A partir du XVIIIe siècle, plusieurs centaines de troupeaux laitiers étaient dénombrés aux portes de Paris. En 1900, les 500 vacheries recensées logeaient 5 000 vaches laitières. Il s’agissait d’élevages hors sol conduits dans des bâtiments insalubres.
Né en 1768 à Paris, rue du Faubourg Saint Martin (actuellement 10e arrondissement –quartier gare de l’Est), Jean-Baptiste Quintaine était cultivateur et nourrisseur. En 1819, il possédait à sa mort 36 vaches laitières et 6 chevaux hors d’âge.
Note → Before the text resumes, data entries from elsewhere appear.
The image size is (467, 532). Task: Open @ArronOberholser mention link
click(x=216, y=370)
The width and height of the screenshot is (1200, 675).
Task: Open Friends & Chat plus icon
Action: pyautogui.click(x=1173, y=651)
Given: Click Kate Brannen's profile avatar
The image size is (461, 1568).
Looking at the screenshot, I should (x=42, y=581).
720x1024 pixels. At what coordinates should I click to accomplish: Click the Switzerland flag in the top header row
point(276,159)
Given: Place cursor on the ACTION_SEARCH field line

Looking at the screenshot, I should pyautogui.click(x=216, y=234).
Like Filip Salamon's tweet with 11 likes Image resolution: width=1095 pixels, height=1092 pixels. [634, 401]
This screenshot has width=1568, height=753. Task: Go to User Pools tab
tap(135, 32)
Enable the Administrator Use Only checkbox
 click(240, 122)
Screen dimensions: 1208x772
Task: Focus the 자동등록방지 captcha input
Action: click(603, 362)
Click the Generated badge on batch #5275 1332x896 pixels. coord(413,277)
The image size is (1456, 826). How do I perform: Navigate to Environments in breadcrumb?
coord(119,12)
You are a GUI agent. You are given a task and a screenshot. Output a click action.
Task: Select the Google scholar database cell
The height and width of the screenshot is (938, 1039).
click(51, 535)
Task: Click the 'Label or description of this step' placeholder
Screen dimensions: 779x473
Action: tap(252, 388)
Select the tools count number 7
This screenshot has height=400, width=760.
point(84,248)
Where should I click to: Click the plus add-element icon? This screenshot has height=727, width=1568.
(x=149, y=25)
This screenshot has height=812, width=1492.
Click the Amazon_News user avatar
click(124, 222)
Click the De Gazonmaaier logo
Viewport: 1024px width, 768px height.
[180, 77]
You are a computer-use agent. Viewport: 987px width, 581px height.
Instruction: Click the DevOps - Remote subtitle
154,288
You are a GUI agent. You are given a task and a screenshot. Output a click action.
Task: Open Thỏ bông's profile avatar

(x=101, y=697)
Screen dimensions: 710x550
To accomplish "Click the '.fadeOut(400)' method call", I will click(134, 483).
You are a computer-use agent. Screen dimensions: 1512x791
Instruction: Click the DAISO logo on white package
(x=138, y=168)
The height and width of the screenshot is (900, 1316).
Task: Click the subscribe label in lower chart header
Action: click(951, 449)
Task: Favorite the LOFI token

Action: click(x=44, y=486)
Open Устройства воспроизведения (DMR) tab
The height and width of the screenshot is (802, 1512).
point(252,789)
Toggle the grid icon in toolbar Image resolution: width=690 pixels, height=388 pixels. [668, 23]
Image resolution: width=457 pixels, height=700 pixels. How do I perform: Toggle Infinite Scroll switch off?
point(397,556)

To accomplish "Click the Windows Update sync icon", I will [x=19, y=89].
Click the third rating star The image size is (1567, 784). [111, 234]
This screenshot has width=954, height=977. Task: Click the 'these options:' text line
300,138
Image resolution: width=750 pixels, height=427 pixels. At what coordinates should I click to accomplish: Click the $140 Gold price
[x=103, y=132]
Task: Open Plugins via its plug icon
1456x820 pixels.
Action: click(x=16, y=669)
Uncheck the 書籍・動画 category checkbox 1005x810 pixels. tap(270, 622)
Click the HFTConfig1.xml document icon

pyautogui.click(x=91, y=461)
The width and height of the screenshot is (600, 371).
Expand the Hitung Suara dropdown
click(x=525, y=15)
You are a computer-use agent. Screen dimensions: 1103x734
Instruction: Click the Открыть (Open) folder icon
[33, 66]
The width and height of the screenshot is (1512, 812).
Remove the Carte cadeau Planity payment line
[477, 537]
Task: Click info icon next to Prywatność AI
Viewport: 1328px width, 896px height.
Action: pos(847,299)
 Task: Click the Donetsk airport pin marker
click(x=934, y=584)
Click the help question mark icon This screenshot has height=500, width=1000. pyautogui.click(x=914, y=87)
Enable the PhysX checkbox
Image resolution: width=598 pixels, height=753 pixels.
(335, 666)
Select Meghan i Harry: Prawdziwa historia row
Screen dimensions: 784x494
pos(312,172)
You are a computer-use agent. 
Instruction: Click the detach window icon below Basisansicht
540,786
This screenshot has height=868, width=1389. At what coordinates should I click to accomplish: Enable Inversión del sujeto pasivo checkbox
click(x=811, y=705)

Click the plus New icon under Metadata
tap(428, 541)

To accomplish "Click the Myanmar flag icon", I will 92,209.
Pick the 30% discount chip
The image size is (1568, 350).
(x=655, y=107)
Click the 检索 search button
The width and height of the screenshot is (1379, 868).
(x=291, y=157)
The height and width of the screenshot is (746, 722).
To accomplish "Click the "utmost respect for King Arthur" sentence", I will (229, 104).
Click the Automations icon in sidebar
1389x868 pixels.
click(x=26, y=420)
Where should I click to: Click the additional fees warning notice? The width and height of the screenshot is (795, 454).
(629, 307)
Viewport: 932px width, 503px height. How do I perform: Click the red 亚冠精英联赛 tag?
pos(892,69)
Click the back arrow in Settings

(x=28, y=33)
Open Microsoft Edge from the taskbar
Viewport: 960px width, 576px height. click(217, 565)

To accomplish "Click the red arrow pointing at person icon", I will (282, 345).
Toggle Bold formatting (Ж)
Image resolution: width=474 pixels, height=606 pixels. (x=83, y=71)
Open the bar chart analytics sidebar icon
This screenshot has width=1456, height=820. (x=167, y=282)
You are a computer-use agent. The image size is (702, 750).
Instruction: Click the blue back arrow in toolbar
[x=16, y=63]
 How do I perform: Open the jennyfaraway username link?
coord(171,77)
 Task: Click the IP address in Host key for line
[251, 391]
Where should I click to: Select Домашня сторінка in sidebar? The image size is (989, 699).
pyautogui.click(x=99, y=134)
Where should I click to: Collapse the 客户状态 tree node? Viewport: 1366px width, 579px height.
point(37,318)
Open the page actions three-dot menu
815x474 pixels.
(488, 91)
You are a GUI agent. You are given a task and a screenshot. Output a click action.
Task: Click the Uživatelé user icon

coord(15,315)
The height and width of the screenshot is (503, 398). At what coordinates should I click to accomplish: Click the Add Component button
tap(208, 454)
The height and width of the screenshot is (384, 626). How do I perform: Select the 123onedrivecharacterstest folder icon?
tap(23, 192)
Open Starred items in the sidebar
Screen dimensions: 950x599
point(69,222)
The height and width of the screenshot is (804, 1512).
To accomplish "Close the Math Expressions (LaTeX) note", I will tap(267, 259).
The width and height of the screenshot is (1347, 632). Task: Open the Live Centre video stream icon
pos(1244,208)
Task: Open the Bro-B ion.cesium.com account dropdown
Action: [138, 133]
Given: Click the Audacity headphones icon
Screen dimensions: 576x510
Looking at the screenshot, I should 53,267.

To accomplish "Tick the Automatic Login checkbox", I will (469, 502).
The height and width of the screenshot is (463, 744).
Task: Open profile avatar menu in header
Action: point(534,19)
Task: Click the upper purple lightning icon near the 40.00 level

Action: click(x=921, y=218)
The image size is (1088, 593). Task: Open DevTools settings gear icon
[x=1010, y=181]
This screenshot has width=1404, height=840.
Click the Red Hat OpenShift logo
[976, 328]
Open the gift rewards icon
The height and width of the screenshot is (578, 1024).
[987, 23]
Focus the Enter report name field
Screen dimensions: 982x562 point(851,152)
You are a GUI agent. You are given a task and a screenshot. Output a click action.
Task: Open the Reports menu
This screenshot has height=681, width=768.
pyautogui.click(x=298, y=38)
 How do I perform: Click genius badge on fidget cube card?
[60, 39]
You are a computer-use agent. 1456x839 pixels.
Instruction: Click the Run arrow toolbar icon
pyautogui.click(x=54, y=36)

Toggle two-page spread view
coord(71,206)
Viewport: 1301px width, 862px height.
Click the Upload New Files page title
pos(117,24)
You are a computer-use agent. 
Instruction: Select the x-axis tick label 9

Il était un des nombreux nourrisseurs recensés par Michel Gautier, chercheur à l’Inra, dans un ouvrage intitulé « Les vaches de Paris, de la régence à la rénovation ».
A la fin du XVIIIe et au début du XIXe siècle, on dénombrait des centaines de nourrisseurs aux portes de Paris. Ils possédaient chacun une étable où logeaient 6 à 10 vaches en moyenne qu’ils trayaient deux fois par jour. Le lait était ensuite livré à des commerçants ou vendu directement à la ferme.
Les races de vaches n’étaient pas encore bien définies à l’époque. Dans les inventaires, on mentionnait plutôt les vaches par couleur. Ainsi, 50 % d’entre elles étaient rouges mais on distinguait cependant les races normandes et flamandes des autres animaux.
L’essor de l’élevage laitier n’a pas cessé tout au long du XIXe siècle. Le site http://pietondeparis dénombe ainsi, en 1892, 502 nourrisseurs : « Le nombre de vaches possédées variait suivant la taille des vacheries. Les plus petites n’en logeaient qu’une dizaine mais la moyenne se situait entre 10 et 20. La plus importante ferme se trouvait dans le Jardin d’acclimatation qui possédait à elle seule plus de 80 vaches. »
Au total, il y avait 5 000 vaches dans les élevages, selon reporterre.net. La dernière a fermé dans les années 1950. « Les vaches donnèrent leur nom à des lieux et des rues de Paris et de banlieue. Au XVIe siècle, existe à Grenelle le chemin aux Vaches… La rue aux vaches est aujourd’hui rue Saint-Dominique », ajoute le site http://pietondeparis.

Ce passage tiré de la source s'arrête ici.